Treatment-related toxicities were more frequent with combination therapy than with single-agent nivolumab. The most common treatment-related AEs in Arm A were diarrhea, liver enzyme elevations, fatigue, and hypertension, typically occurring at grade 1/2 intensity except for hypertension (table 2). Serious treatment-related AEs occurred in 11 patients (31%) in Arm A, none of those in Arm B, and 10 patients (33%) in Arm C. Two rare treatment-related and serious AEs occurred with combination treatment: one patient in Arm A experienced grade 4 colonic perforation with grade 5 sepsis and one patient in Arm C experienced grade 5 tumor lysis syndrome.

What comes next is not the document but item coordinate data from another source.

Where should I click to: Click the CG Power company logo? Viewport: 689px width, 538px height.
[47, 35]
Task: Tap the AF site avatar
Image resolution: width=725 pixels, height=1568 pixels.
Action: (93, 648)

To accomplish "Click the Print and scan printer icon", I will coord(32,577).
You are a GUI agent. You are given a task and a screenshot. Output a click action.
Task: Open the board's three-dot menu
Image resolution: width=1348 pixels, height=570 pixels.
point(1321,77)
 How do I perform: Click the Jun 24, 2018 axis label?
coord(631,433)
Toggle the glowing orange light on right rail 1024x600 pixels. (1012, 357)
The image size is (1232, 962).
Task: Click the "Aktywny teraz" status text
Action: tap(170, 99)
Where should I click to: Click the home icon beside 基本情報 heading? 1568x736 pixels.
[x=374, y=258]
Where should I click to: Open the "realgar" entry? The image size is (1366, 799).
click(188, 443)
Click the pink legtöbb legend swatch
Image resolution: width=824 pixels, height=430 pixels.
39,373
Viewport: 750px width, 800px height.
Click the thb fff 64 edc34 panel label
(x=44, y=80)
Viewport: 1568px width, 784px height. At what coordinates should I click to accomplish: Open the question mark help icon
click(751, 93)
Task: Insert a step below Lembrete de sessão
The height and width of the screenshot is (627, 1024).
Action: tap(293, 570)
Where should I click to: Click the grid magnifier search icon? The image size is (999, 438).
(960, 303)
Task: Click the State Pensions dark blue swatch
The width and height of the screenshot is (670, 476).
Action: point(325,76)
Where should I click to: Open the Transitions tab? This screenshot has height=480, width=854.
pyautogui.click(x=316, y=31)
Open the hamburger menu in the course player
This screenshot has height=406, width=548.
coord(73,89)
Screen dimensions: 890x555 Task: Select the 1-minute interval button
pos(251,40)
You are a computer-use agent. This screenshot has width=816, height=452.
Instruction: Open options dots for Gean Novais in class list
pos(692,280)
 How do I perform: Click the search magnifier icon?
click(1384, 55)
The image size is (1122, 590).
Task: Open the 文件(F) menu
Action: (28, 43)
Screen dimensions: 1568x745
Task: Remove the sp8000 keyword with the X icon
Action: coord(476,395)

The cabozantinib dose was reduced because of AEs in 44% of patients in Arm A and 52% in Arm C. Treatment was discontinued for AEs in 14% of patients in Arm A (considered probably or possibly related to study treatment each in two patients, and unlikely related to study treatment in one patient), none of those in Arm B, and 17% in Arm C (considered definitely related to study treatment in one patient, probably related in one patient, and possibly related in three patients).

Table 2

Most common treatment-related adverse events (any grade in ≥25% of patients or grade ≥3 in ≥10% of patients in any arm; treatment related according to investigator assessment)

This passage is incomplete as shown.